---------- INPUT DATA ----------

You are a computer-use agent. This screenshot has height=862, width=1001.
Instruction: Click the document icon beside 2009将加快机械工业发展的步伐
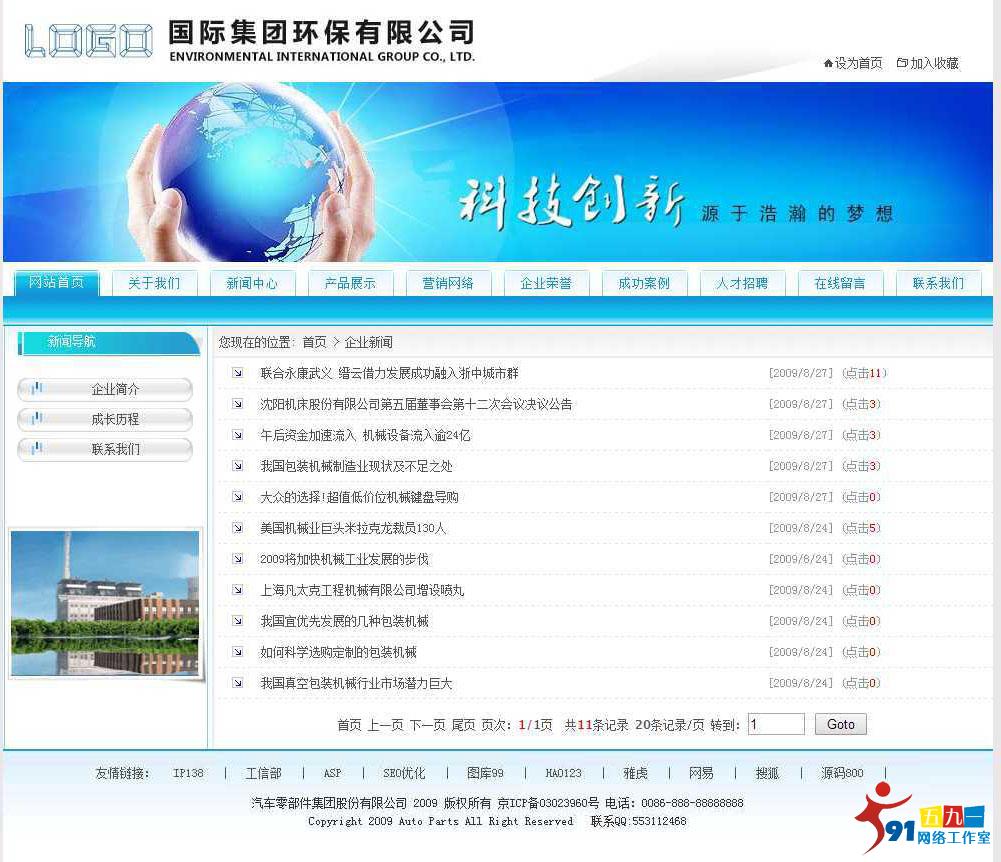pos(236,559)
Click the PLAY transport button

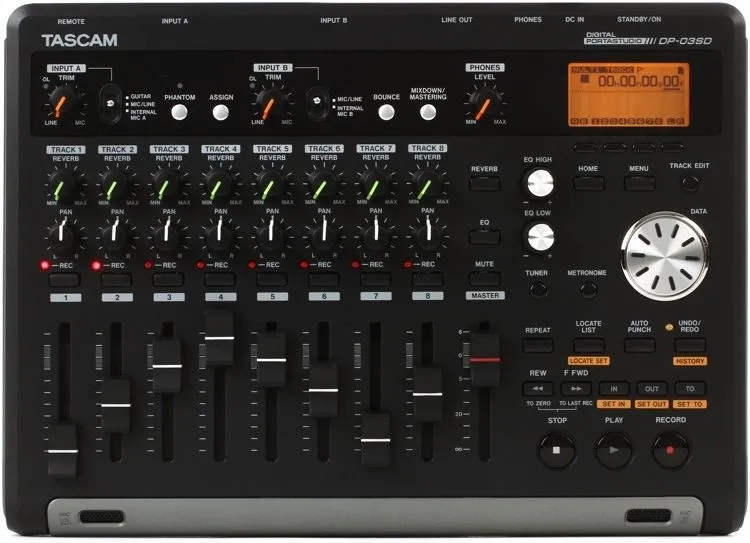[x=614, y=450]
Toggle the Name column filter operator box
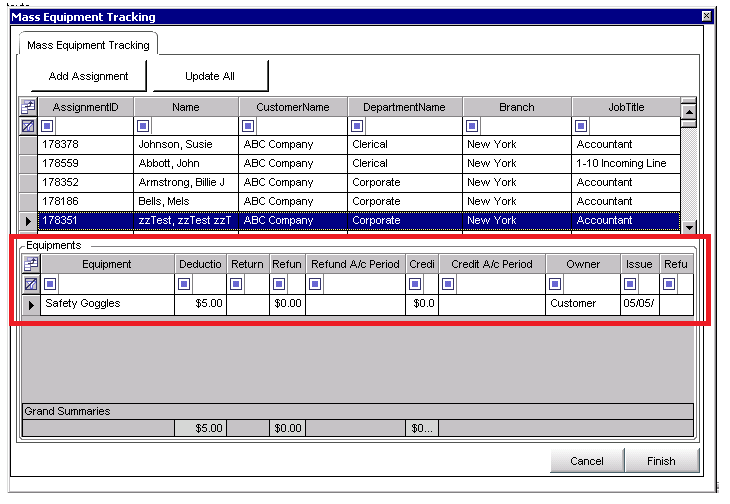 pyautogui.click(x=143, y=126)
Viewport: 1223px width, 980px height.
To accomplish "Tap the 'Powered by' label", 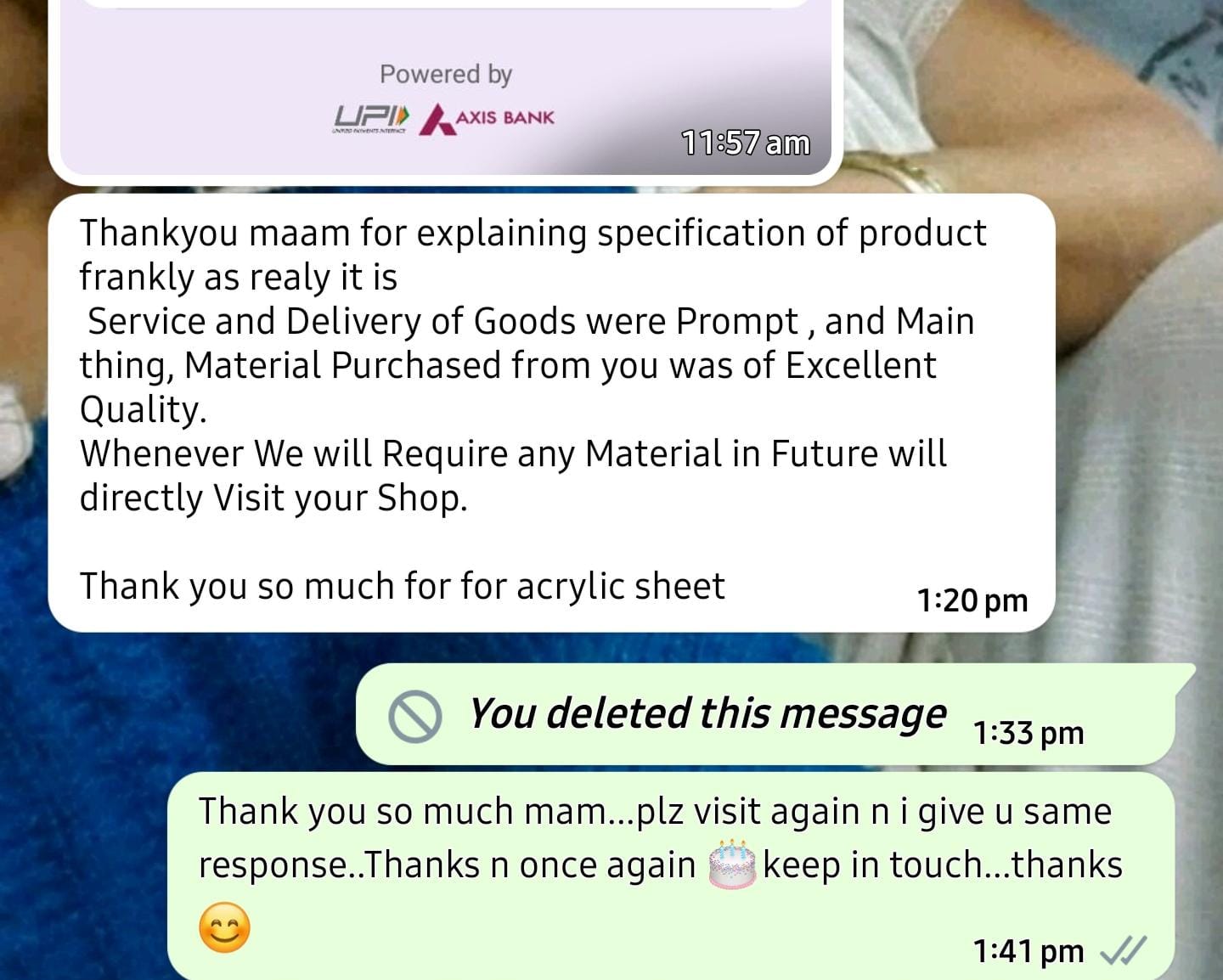I will (446, 75).
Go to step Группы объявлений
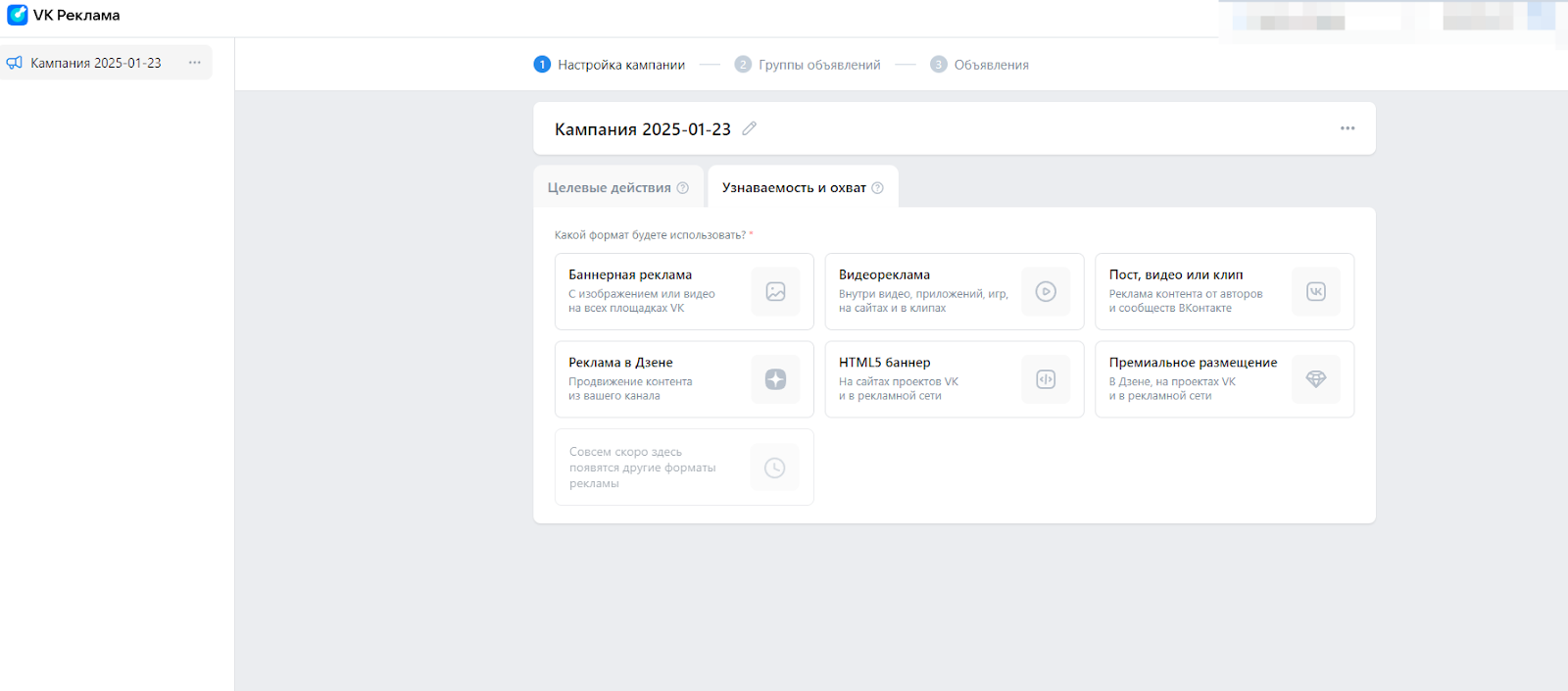The height and width of the screenshot is (691, 1568). 818,65
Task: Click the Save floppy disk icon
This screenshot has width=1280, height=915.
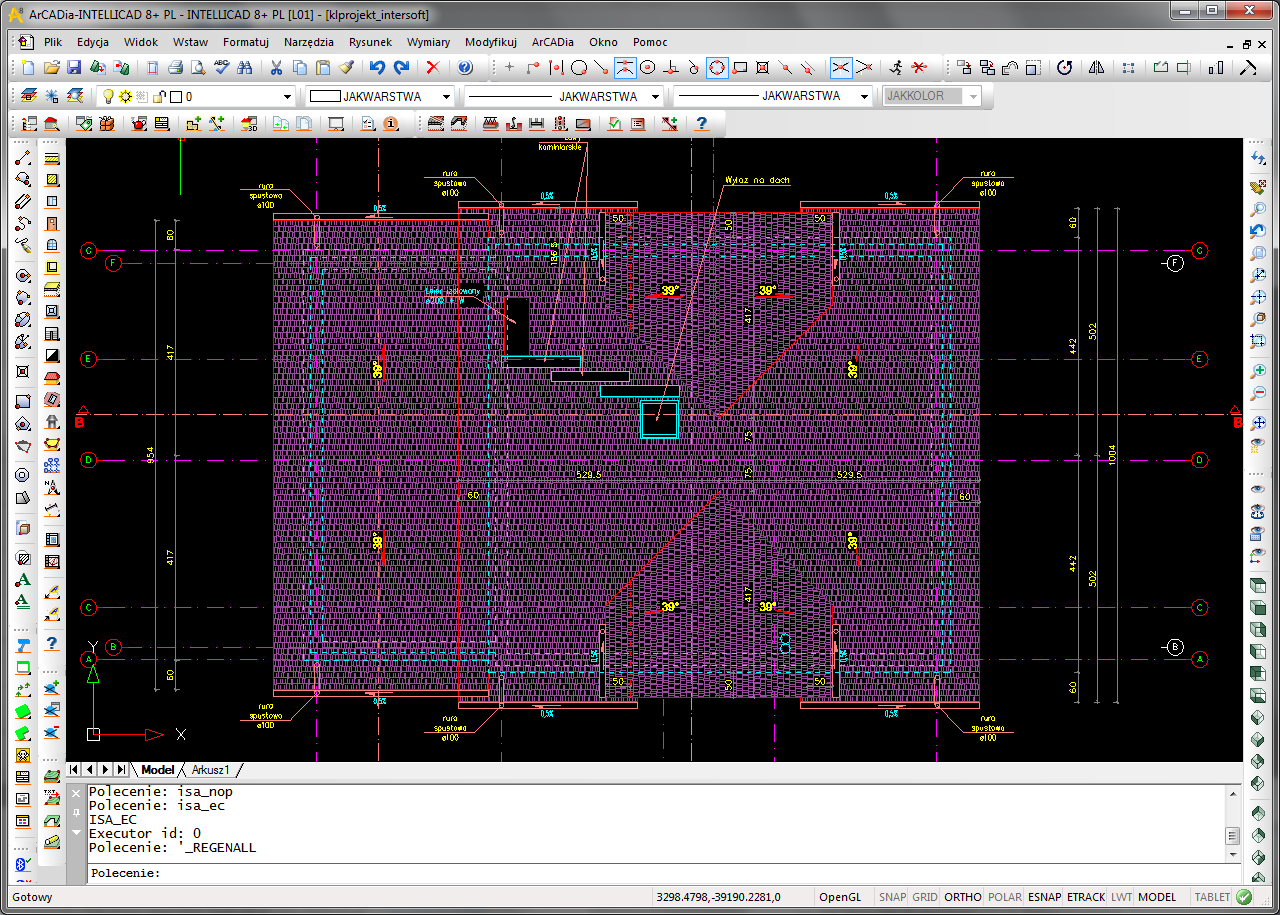Action: click(x=74, y=68)
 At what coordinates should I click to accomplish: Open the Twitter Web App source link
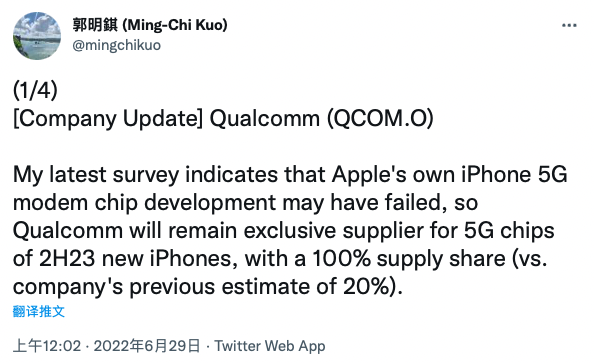270,346
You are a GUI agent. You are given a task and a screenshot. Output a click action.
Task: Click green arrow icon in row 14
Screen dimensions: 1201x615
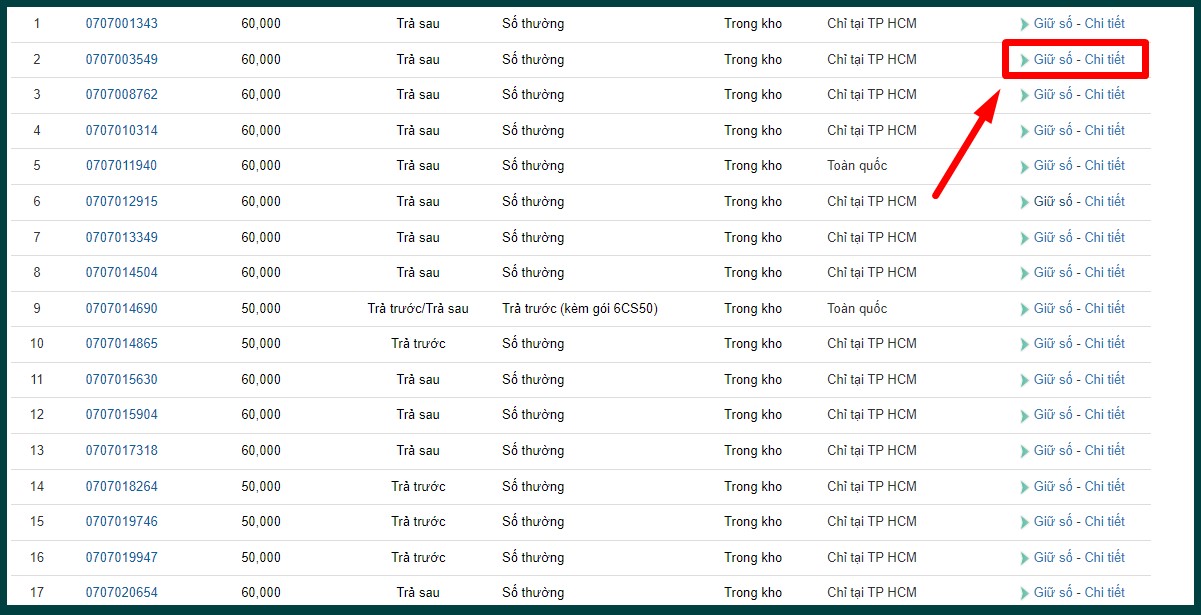click(1024, 487)
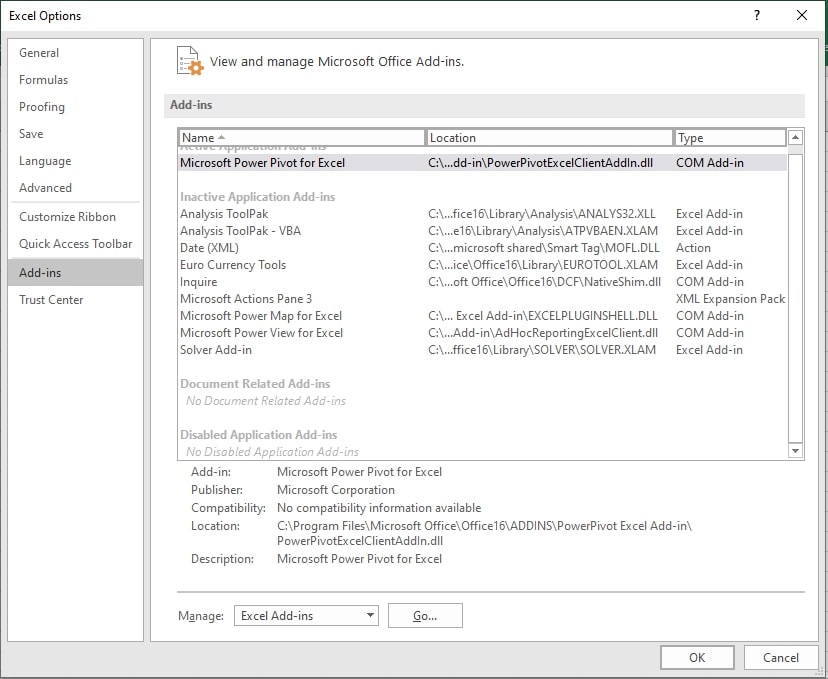828x679 pixels.
Task: Sort add-ins by Type column header
Action: click(x=729, y=138)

----------

_PROBLEM DESCRIPTION_.
Starting at the line containing "Task: Click green arrow icon in row 14", output every remaining line of the records above exactly, the last one included. Nothing else belongs in the output, and no pictures either.

_ANSWER TO THIS TASK_.
Task: Click green arrow icon in row 14
Screen dimensions: 1201x615
click(1024, 487)
828x679 pixels.
Task: Sort add-ins by Type column header
Action: click(x=729, y=138)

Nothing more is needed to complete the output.